Provided records:
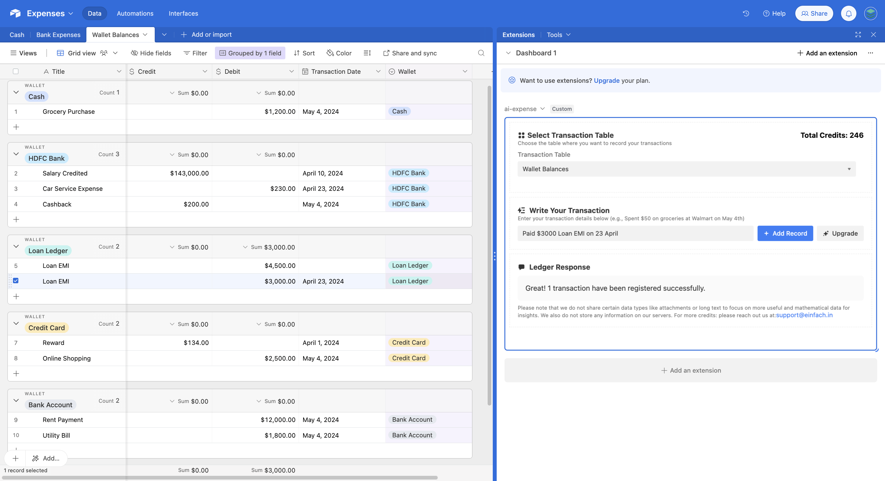Open the row height icon
This screenshot has height=481, width=885.
[x=367, y=53]
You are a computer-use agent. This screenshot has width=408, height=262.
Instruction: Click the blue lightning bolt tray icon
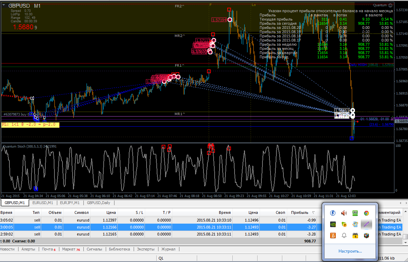333,213
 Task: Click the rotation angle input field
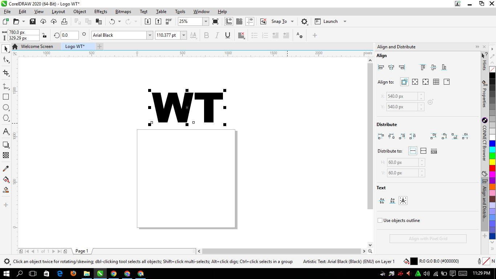[69, 35]
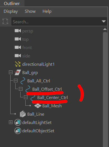Collapse the Ball_grp hierarchy
The width and height of the screenshot is (109, 147).
pyautogui.click(x=11, y=72)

Short task:
Please reproduce the data word for word, starting at the line that contains "You are a computer-use" and ending at the end of the data, leaving out the pictures.

Full output:
You are a computer-use agent. This screenshot has width=408, height=262.
Instruction: Click the blue lightning bolt tray icon
333,213
 Task: Click the rotation angle input field
[69, 35]
Collapse the Ball_grp hierarchy
The width and height of the screenshot is (109, 147).
pyautogui.click(x=11, y=72)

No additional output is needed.